Although his power and authority for the first time since his coronation was unchallenged, Chulalongkorn and Young Siam decided to slow down and at times suspend their reforms altogether. Writing to Clarke a year later that he had decided: "to defer the prosecution of further plans of reform until I shall find some demand for them among the leaders of my people. I have not relinquished them, but act, according to my opportunities." The terms of his agreement with Vichaichan were kept until the latter's death.
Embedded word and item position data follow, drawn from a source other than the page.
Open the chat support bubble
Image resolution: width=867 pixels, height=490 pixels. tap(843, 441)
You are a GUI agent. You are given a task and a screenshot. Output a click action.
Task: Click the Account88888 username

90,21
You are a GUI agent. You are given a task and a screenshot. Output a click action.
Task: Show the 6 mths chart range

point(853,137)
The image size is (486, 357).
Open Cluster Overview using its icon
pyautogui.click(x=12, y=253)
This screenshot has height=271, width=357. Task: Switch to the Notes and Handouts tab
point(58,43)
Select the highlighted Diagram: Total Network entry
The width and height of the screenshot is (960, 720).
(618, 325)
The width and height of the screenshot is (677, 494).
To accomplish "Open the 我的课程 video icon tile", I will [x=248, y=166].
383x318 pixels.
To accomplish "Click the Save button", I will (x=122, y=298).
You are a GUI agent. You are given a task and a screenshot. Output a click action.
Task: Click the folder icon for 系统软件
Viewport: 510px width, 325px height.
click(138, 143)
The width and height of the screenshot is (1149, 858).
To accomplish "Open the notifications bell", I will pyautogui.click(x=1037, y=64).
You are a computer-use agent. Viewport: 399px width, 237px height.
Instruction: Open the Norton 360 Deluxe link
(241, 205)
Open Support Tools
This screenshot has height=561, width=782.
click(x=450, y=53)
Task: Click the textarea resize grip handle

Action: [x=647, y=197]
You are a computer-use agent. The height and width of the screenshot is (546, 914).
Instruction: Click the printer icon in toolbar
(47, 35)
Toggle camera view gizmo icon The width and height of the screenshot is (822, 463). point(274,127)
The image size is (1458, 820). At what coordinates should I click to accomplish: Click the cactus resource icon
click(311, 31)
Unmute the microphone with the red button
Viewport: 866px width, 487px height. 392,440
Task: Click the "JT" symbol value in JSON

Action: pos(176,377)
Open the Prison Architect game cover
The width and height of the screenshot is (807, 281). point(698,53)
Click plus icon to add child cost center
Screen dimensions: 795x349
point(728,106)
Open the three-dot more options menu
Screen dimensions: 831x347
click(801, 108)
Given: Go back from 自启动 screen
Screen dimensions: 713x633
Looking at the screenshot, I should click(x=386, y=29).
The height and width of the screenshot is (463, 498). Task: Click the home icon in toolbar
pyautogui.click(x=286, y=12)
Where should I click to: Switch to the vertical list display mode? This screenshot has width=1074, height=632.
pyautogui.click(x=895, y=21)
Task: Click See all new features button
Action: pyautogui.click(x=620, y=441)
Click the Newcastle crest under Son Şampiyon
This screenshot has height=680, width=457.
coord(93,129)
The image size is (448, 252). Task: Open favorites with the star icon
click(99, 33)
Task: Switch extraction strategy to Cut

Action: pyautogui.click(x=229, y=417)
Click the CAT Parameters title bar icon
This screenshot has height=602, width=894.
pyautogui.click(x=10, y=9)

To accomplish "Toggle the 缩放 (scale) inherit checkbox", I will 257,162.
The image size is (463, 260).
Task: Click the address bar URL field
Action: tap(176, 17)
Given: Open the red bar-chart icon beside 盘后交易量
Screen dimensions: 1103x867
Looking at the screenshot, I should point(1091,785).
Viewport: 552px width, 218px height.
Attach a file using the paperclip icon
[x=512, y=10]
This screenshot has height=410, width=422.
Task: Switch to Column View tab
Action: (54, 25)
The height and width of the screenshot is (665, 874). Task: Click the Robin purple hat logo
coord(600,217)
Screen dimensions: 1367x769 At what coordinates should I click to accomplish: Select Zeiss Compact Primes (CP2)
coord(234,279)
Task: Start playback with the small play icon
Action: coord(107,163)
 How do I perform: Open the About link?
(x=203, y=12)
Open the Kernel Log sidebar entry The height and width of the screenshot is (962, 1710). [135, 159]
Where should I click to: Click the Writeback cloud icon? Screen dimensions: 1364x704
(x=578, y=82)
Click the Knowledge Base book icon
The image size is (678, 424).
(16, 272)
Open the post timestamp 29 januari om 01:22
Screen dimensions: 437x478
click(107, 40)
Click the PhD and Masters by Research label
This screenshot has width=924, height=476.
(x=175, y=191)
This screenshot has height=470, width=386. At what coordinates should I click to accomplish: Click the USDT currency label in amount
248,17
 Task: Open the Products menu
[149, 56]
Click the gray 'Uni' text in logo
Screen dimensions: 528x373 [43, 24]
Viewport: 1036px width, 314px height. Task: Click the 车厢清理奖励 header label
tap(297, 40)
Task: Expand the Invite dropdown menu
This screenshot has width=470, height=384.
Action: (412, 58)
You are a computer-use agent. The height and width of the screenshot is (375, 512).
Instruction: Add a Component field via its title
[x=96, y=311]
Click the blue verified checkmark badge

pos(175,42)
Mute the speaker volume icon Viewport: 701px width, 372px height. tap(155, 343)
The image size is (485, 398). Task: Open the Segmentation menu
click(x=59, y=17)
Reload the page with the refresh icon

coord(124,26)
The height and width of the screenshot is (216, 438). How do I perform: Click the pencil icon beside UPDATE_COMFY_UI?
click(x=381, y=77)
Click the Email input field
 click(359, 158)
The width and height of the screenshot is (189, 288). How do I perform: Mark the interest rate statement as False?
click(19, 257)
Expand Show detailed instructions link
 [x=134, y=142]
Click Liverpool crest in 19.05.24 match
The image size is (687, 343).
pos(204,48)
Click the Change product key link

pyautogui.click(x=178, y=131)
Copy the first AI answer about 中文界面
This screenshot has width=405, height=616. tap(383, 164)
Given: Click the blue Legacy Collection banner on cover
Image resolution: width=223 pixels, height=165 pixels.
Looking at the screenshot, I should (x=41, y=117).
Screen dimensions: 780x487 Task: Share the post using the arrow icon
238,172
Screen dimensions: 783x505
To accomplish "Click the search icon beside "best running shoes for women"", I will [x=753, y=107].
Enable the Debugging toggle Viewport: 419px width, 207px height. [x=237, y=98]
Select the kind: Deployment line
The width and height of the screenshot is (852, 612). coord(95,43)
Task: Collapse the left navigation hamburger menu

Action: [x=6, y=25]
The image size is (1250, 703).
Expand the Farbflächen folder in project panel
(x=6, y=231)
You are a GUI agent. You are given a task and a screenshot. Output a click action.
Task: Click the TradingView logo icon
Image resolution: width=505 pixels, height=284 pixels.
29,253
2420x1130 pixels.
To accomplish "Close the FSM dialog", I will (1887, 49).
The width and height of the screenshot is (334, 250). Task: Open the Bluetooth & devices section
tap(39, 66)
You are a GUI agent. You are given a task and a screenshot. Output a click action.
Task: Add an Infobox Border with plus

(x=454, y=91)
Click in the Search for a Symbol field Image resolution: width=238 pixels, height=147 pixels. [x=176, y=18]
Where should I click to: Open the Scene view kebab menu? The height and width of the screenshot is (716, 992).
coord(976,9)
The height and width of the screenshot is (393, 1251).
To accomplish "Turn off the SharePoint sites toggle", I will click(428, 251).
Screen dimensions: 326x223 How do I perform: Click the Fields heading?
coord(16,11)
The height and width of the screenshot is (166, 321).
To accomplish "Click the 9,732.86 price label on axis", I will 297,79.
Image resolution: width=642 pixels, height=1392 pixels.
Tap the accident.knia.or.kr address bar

Abolition of the Front Palace
Vichaichan died on 28 August 1885 at the age of 47. After his death the office of Front Palace was left vacant until 14 January 1886, when Chulalongkorn's son with Princess Consort Savang Vadhana was made Crown Prince Maha Vajirunhis or Somdet Phra Boromma-orasathirat Sayam Makutrajakuman. The title of Front Palace the heir presumptive to the throne, which was first created in 1688 by King Petracha of Ayutthaya was thus abolished and replaced with an heir apparent, whose succession is to be based on the principle of male primogeniture. The new invented title brought Siamese succession in line with the European tradition. Prince Bovorn Vichaichan was cremated with great ceremony on the field of Sanam Luang on 14 June 1886.The Front Palace compound itself was partly demolished, parts that remain were given to Vichaichan's consorts, daughters and sisters as residences. Today all that remains make up the main buildings of the Bangkok National Museum. Lands from the demolished parts were given to the new Royal Siamese Army as barracks and to the ministries of the new government. The Front Palace navy was also merged to that of the Grand Palaces' to form the Royal Siamese Navy in 1887.